Controlling epidemics using mobile phone data

Mobile data can be (and has been) used to study a vast number of subjects related to human behavior. One of its potential applications is on epidemics, a complex field that is informed not only by healthcare, but also social interactions and human mobility. In this blog post, Stefania Rubrichi explains the context in which her team used a real mobile phone dataset in an attempt to better understand and tackle the spread of diseases. Their study was just published in the journal EPJ Data Science.

This blog was crossposted form the SpingerOpen blog.

Epidemics represent an important healthcare challenge worldwide. In a world that is so densely populated and more interconnected than ever, it makes increasingly easier for pathogens to propagate. Approaches that can rapidly target subpopulations for surveillance and control are critical for enhancing containment and mitigation processes.

The key to effectively control epidemics is understanding their dynamics and anticipating the possible implications

The key to effectively control epidemics is understanding their dynamics and anticipating the possible implications. However, modeling the inherent complexity of disease spread process represents an ever-evolving challenge, requiring continuing efforts at several levels and across a broad range of disciplines. In particular, human behavior factors, like mobility and social interactions, are crucial drivers for disease transmissions, as these can substantially alter the probability of encounters, patterns of exposure, and the likelihood of disease propagation. Modern epidemiology has recognized the increasing importance of such factors and, as a consequence, they are now at the centre of disease dynamics and control investigations.

Mobile phone data have recently offered a pervasive and ubiquitous opportunity to sense individual behavior in many aspects of daily life. Mobile phones have been one of the fastest growing technologies over the last decade, reaching urban and rural populations across all socio-economic spectrums, all over the globe. Associated data, so-called call detail records (CDRs), are automatically generated by phones and recorded at large-scale by carriers for billing purposes, providing extremely rich information on individuals’ displacements and communication activities. They have proven to be extremely useful in research studies turning these data into actionable information and identified as a critical element to support global and sustainable development.

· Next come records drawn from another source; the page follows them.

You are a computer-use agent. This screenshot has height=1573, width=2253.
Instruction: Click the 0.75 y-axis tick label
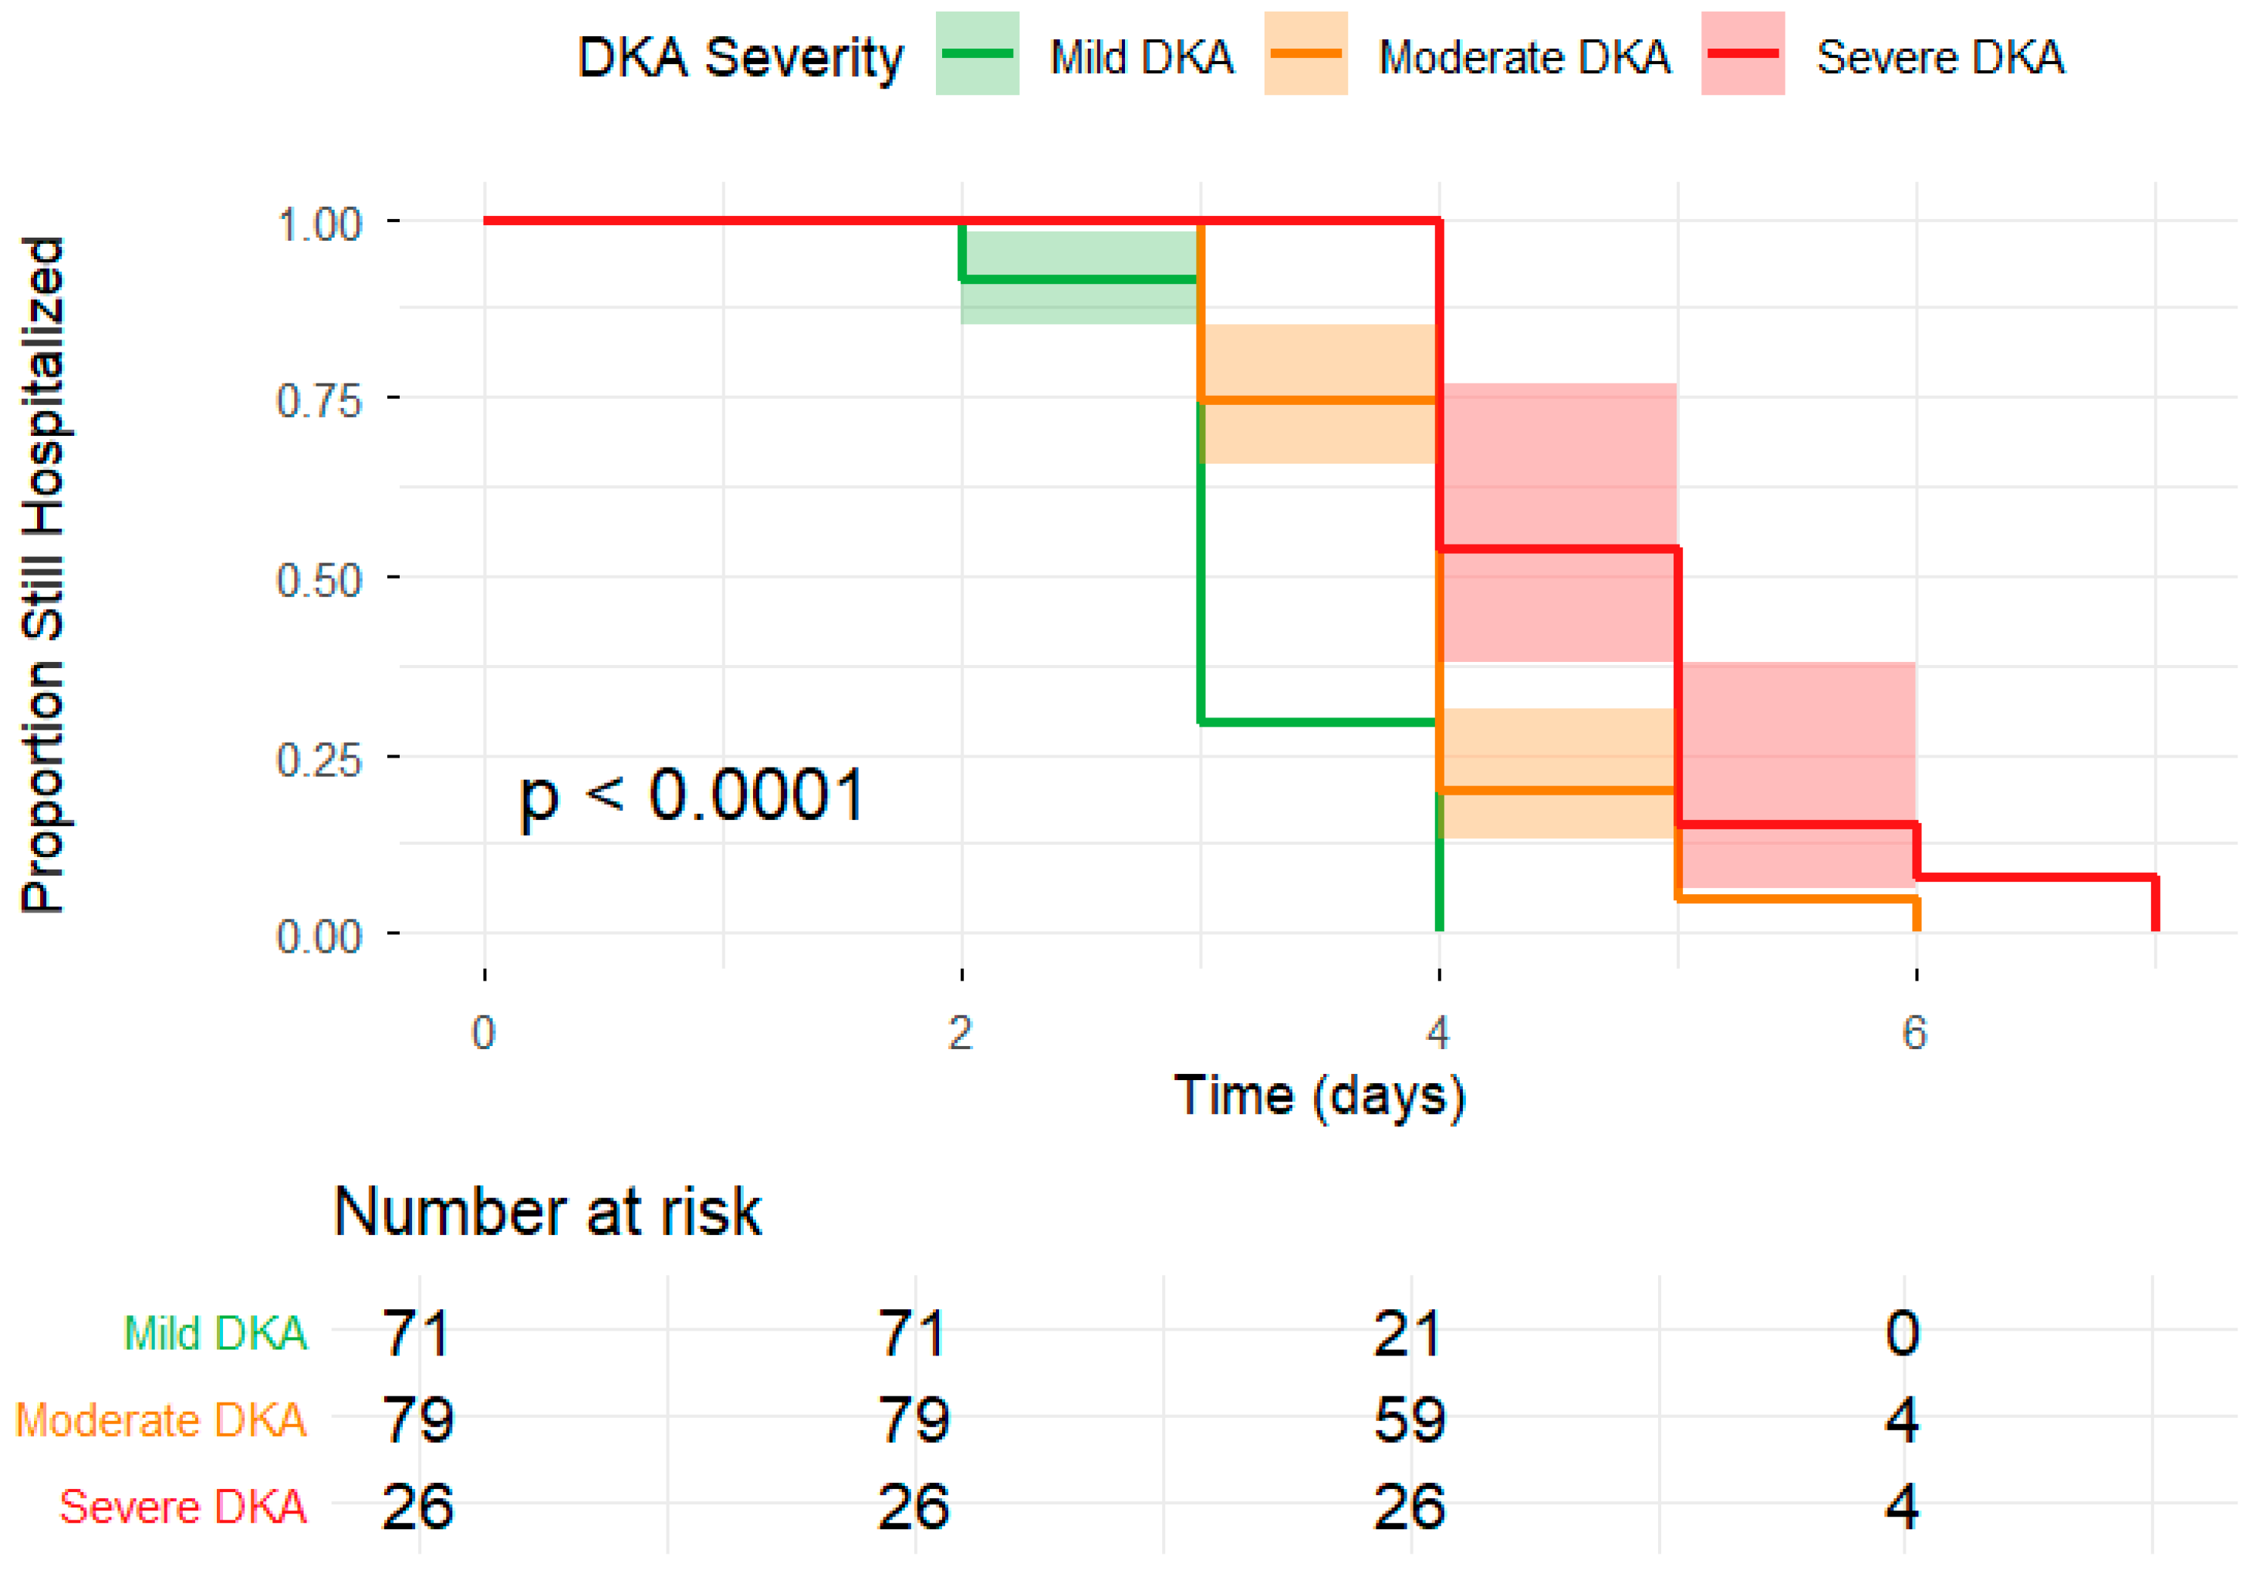click(x=320, y=401)

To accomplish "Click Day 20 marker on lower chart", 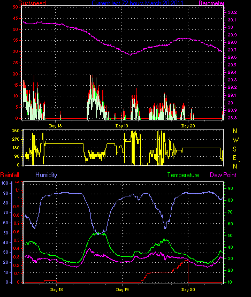I will [188, 290].
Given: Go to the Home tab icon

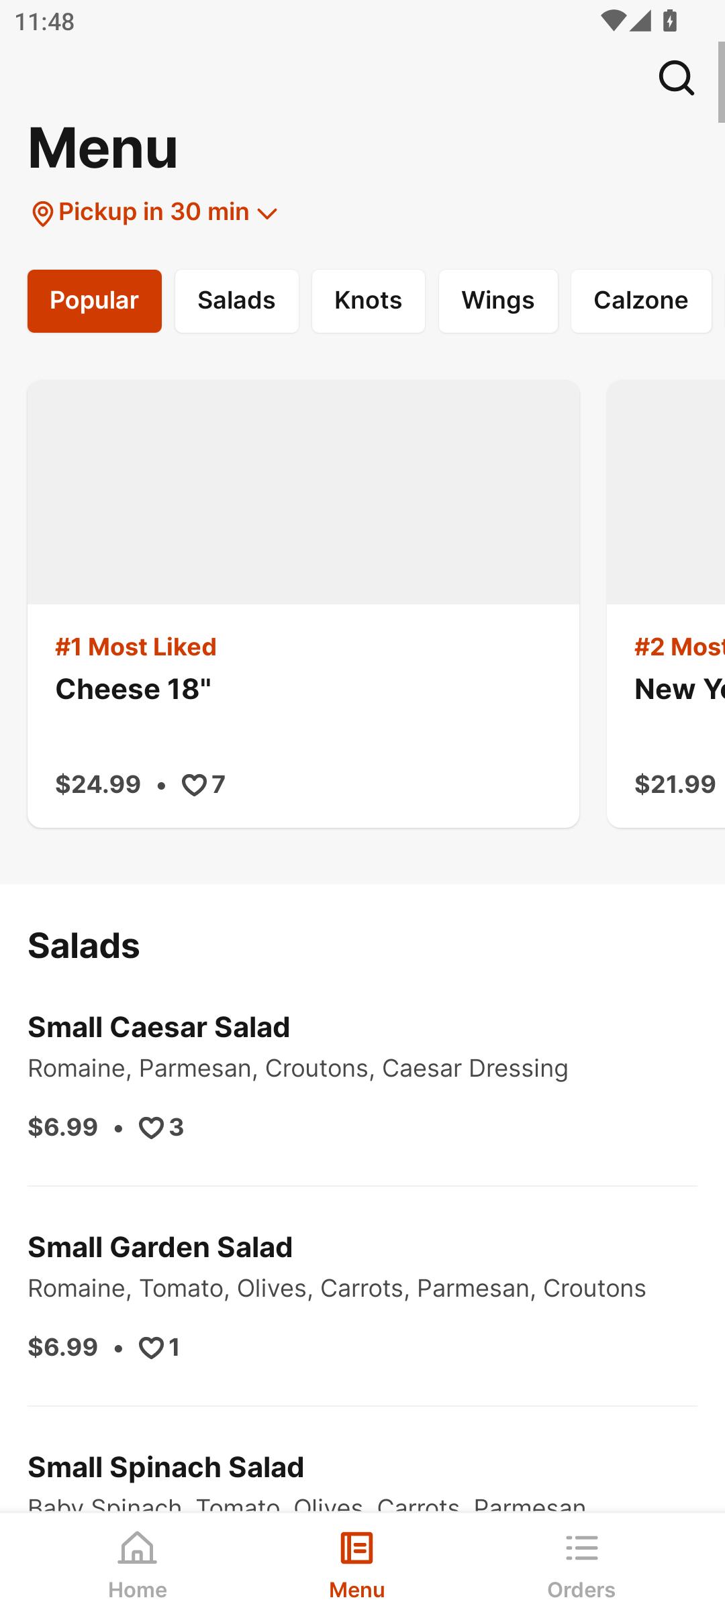Looking at the screenshot, I should click(137, 1548).
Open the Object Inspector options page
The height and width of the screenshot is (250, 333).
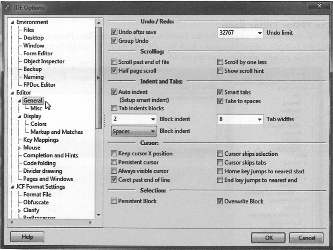tap(44, 61)
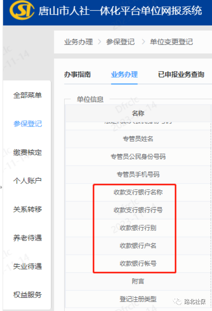Click breadcrumb chevron after 业务办理
212x311 pixels.
99,42
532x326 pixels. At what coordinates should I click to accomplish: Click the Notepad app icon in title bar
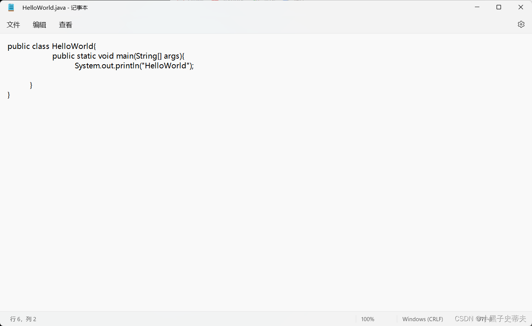pos(11,7)
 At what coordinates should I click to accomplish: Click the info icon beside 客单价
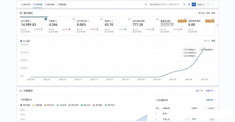tap(112, 21)
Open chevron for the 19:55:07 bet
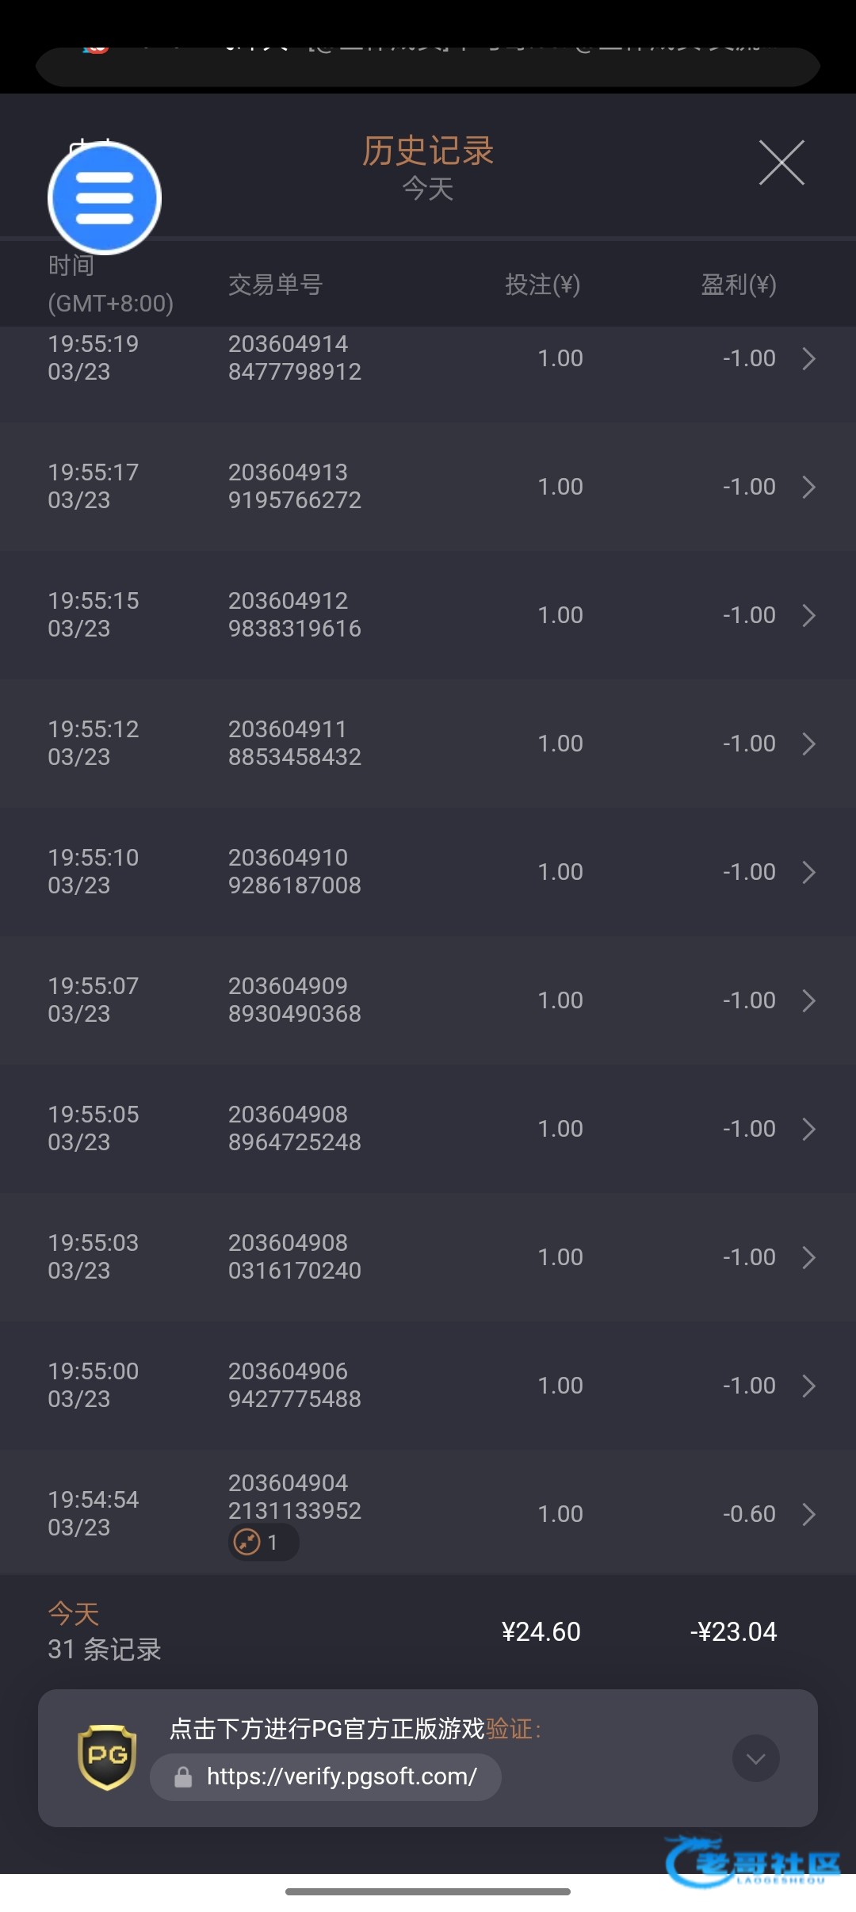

Using a real-world dataset from Ivory Coast, our work presents an attempt to unveil the sociogeographical heterogeneity of disease transmission dynamics. By employing a spatially explicit meta-population epidemic model derived from pseudoanonymized mobile phone CDRs, it investigates how the differences in mobility patterns may affect the course of a hypothetical infectious disease outbreak. It considers different existing measures of the spatial dimension of human mobility and interactions, and analyses their relevance in identifying the highest risk sub-population of individuals, as the best candidates for isolation countermeasures.

The approaches presented in our paper provide further evidence that mobile phone data can be effectively exploited to facilitate our understanding of individuals’ spatial behaviour and its relationship with the risk of infectious diseases’ contagion. In particular, they show that CDRs-based indicators of individuals’ spatial activities and interactions hold promise for gaining insight of contagion heterogeneity and thus for developing effective mitigation strategies to support decision-making during country-level epidemics.